CD38 Controla a Supressão Imune de Tumores em Múltiplos Tipos Celulares

O microambiente tumoral (TME) imunossupressor permanece um obstáculo central na imunoterapia do câncer. Embora os inibidores de checkpoint e as terapias celulares adotivas tenham transformado a oncologia, muitos pacientes não respondem ao tratamento, em grande parte porque os circuitos imunes supressores dentro do TME permanecem intactos. Esta revisão abrangente, elaborada por pesquisadores da Mayo Clinic, posiciona o CD38 — uma ectoenzima multifuncional e glicoproteína de superfície — como um coordenador-mestre desses circuitos.

O CD38 é altamente expresso exatamente nas populações de células imunes que impulsionam a evasão imune tumoral: células T regulatórias (Tregs), células B regulatórias (Bregs), células supressoras derivadas de mieloides (MDSCs), macrófagos associados ao tumor (TAMs) e neutrófilos associados ao tumor (TANs). Nessas células, o CD38 sustenta a sobrevivência, a aptidão metabólica e a capacidade supressora por meio de três mecanismos interligados: (1) hidrólise de NAD+, que depleta o NAD+ extracelular e priva as células T efetoras de substratos glicolíticos e mitocondriais; (2) geração dos segundos mensageiros ADP-ribose cíclico (cADPR) e NAADP, que mobilizam o cálcio intracelular e ativam programas transcricionais (STAT3, NFAT, NF-κB) que reforçam os fenótipos supressores; e (3) promoção da oxidação de ácidos graxos (FAO) nas células regulatórias, permitindo sua persistência metabólica em condições hipóxicas e com depleção de nutrientes no TME.

A revisão também destaca uma via adenosinérgica não canônica na qual o CD38 coopera com o CD203a e o CD73 para converter o NAD+ em adenosina — um potente supressor da atividade de células T e NK via receptores A2A e A2B. Em Bregs CD38+, a estabilização do HIF-1α induzida por hipóxia impulsiona a expressão de genes da FAO (CPT1A, PPARα/γ), sustentando a angiogênese e a evasão imune. A alta expressão de CD38 em células T CD8+/CD4+ correlaciona-se com marcadores de exaustão (PD-1, LAG-3) e baixa resposta ao bloqueio de checkpoint.

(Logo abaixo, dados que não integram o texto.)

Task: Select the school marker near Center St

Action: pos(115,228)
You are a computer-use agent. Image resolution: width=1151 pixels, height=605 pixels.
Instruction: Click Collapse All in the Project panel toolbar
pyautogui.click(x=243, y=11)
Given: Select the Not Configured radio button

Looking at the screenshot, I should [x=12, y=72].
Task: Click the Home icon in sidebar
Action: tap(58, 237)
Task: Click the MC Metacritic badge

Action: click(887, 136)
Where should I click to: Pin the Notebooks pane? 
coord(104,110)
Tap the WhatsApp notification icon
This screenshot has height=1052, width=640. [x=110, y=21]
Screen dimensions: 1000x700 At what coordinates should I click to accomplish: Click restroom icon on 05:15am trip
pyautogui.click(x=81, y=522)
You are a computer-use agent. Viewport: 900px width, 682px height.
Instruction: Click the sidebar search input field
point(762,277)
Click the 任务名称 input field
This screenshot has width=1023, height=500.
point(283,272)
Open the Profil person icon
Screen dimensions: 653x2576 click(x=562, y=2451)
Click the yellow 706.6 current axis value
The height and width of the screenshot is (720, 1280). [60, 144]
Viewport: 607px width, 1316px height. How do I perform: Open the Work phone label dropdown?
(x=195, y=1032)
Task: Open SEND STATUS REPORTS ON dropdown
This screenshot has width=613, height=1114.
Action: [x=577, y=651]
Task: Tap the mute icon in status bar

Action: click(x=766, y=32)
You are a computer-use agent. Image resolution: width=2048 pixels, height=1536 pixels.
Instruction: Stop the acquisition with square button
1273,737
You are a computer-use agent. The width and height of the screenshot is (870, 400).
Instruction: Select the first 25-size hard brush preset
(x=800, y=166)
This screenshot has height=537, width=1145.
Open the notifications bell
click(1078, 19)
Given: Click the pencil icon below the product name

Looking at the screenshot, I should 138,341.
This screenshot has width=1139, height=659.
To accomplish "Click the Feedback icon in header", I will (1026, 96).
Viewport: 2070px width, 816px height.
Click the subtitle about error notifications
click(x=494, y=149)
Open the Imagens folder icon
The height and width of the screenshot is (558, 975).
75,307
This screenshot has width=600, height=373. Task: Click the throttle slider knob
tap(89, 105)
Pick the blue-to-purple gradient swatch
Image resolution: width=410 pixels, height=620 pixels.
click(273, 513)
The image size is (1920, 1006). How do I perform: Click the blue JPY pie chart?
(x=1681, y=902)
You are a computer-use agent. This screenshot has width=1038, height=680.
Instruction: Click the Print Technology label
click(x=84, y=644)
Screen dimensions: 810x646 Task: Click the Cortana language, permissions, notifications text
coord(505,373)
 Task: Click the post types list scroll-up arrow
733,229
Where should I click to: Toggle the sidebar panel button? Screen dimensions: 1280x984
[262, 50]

Células iNKT invariantes também regulam positivamente o CD38 após ativação, sugerindo um papel dependente do contexto na determinação do destino imune pró- ou antitumoral.

Do ponto de vista terapêutico, a revisão sintetiza evidências para múltiplas estratégias de direcionamento ao CD38: os anticorpos monoclonais aprovados pela FDA daratumumab e isatuximab (bem estabelecidos no mieloma múltiplo), construtos biespecíficos, conjugados anticorpo-fármaco e inibidores de pequenas moléculas da síntese de NAD+, como o FK866. De maneira crucial, os autores argumentam que a combinação da inibição do CD38 com o bloqueio de checkpoint imune ou agentes de reprogramação de TAM poderia simultaneamente desmantelar múltiplos nós supressores, em vez de abordar cada tipo celular isoladamente. Achados emergentes sobre a localização intracelular do CD38 nas mitocôndrias e no núcleo — e seu papel na regulação epigenética por meio dos estoques mitocondriais de NAD+ — expandem ainda mais seu potencial como alvo terapêutico para além da depleção de superfície.

Em resumo, esta revisão oferece um arcabouço integrado que estabelece o CD38 tanto como um checkpoint metabólico quanto como um orquestrador de sinalização imunológica. Sua expressão em diversas populações de células supressoras o torna um alvo excepcionalmente atraente para "regular os reguladores" — desmantelando a infraestrutura metabólica e de sinalização compartilhada da imunossupressão do TME para restaurar uma imunidade antitumoral eficaz.